TASK LIST:
• 1. In the blog post on girls outpacing boys, which test did the state revamp?
• 2. Repeat the text of the blog post on girls outpacing boys between "I guess it's" and "Anonymous said...", inclusive.

DOCUMENT PASSAGE START

Sunday, November 4, 2007

Girls outpace boys? Something must be wrong.

I won't spend a lot of time on this, but I did wonder why - when girls outpace boys in every subject (read: math and science, that's what we care about here) do we question our unit of analysis? It's bad enough when this is dubbed a "boy crisis" when never before did we consider the opposite a crisis of girls test performance.

But alas, according to the Trib:
Girls gained the most ground last year, immediately after the state revamped the Illinois Standards Achievement Test. The state made the tests more colorful, gave pupils extra time to finish, added questions with longer reading passages and replaced state-created test items with those pulled from a national bank of questions.
People are now questioning the validity of the new tests, and the test creator even defended that the girl-centered results weren't intentional.

I guess it's all part of the vast feminist conspiracy, finally inching ahead of the curve. Never mind that women outperform and out-graduate men in college, despite the persistent wage gap in men's favor across the country. But I digress.

p.s. Let's not even get into the funding linked testing process in the first place. When's that Presidential election again?

2 comments:

Anonymous said...

DOCUMENT PASSAGE END
DATA UNDER STUDY START

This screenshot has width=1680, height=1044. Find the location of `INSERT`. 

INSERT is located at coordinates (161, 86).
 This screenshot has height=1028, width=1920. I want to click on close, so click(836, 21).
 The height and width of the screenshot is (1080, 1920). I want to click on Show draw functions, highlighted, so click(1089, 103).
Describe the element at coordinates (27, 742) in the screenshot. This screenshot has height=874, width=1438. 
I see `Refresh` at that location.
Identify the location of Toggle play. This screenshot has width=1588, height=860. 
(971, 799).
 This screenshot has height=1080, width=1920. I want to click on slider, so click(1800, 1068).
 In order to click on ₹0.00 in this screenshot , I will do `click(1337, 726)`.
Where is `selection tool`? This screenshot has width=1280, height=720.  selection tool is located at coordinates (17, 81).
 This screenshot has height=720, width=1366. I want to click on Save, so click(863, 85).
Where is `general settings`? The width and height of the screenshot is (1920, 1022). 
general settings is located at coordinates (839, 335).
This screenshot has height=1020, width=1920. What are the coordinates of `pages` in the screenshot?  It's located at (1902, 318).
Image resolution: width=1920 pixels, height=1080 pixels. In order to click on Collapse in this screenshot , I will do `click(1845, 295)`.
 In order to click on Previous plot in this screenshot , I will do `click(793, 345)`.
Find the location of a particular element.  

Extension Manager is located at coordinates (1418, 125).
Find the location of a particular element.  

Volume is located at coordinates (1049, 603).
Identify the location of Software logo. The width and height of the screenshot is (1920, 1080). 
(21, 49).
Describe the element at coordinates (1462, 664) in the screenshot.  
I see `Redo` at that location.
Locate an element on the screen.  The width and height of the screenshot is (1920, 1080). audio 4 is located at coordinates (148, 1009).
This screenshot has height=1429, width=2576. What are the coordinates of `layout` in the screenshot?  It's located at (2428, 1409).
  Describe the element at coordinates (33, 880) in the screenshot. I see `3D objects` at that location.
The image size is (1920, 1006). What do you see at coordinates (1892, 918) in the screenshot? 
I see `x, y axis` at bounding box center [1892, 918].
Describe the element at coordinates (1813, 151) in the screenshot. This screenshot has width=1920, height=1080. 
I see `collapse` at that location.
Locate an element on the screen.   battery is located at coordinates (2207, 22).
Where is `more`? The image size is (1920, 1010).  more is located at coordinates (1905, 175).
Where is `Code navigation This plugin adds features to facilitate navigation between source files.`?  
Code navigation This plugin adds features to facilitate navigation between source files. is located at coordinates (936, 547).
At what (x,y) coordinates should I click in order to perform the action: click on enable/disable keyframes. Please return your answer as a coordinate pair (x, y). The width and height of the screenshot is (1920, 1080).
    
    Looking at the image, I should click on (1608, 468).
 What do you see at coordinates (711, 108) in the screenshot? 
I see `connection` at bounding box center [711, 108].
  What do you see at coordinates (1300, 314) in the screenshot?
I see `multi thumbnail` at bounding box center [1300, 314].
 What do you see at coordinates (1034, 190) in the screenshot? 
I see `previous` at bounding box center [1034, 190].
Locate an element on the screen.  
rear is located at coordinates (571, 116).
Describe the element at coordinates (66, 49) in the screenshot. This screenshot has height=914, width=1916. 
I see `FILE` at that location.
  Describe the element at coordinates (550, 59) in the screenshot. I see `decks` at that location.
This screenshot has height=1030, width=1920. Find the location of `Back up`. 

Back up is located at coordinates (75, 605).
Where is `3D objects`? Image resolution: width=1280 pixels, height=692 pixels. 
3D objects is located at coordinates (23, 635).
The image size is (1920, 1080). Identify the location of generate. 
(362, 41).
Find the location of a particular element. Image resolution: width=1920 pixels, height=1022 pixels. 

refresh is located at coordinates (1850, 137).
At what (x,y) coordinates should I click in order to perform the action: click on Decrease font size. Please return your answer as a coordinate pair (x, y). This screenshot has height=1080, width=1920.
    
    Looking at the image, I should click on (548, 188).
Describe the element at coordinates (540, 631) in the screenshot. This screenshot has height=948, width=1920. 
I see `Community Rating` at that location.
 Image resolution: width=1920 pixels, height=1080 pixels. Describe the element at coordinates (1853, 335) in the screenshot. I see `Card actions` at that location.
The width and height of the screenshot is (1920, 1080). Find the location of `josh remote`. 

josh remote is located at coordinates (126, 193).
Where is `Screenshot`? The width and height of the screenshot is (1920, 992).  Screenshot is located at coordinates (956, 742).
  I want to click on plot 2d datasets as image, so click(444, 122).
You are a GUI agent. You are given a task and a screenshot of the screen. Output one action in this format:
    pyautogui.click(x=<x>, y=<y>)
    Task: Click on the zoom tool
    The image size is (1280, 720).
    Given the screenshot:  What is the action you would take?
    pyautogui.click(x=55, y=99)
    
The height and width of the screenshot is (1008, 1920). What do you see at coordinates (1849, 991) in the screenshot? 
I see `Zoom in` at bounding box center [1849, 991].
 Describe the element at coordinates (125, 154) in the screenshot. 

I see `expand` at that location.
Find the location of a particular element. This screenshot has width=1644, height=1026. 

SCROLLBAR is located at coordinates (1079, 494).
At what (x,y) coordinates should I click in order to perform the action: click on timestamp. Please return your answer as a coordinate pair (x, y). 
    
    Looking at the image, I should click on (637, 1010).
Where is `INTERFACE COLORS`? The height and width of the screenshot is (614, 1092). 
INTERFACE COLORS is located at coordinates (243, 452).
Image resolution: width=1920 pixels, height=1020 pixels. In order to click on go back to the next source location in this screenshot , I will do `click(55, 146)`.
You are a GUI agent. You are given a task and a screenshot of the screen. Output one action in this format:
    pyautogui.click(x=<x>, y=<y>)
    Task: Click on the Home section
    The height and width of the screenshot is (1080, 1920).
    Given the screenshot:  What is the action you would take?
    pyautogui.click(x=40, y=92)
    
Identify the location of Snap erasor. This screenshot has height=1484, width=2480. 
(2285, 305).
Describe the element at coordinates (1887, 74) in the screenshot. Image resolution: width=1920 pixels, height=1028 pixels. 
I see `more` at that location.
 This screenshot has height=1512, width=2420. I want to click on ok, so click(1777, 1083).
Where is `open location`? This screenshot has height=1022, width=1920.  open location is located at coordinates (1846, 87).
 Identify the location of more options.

DATA UNDER STUDY END

YOUR RESPONSES:
• 1. The Illinois Standards Achievement Test.

• 2.
I guess it's all part of the vast feminist conspiracy, finally inching ahead of the curve. Never mind that women outperform and out-graduate men in college, despite the persistent wage gap in men's favor across the country. But I digress.

p.s. Let's not even get into the funding linked testing process in the first place. When's that Presidential election again?

2 comments:

Anonymous said...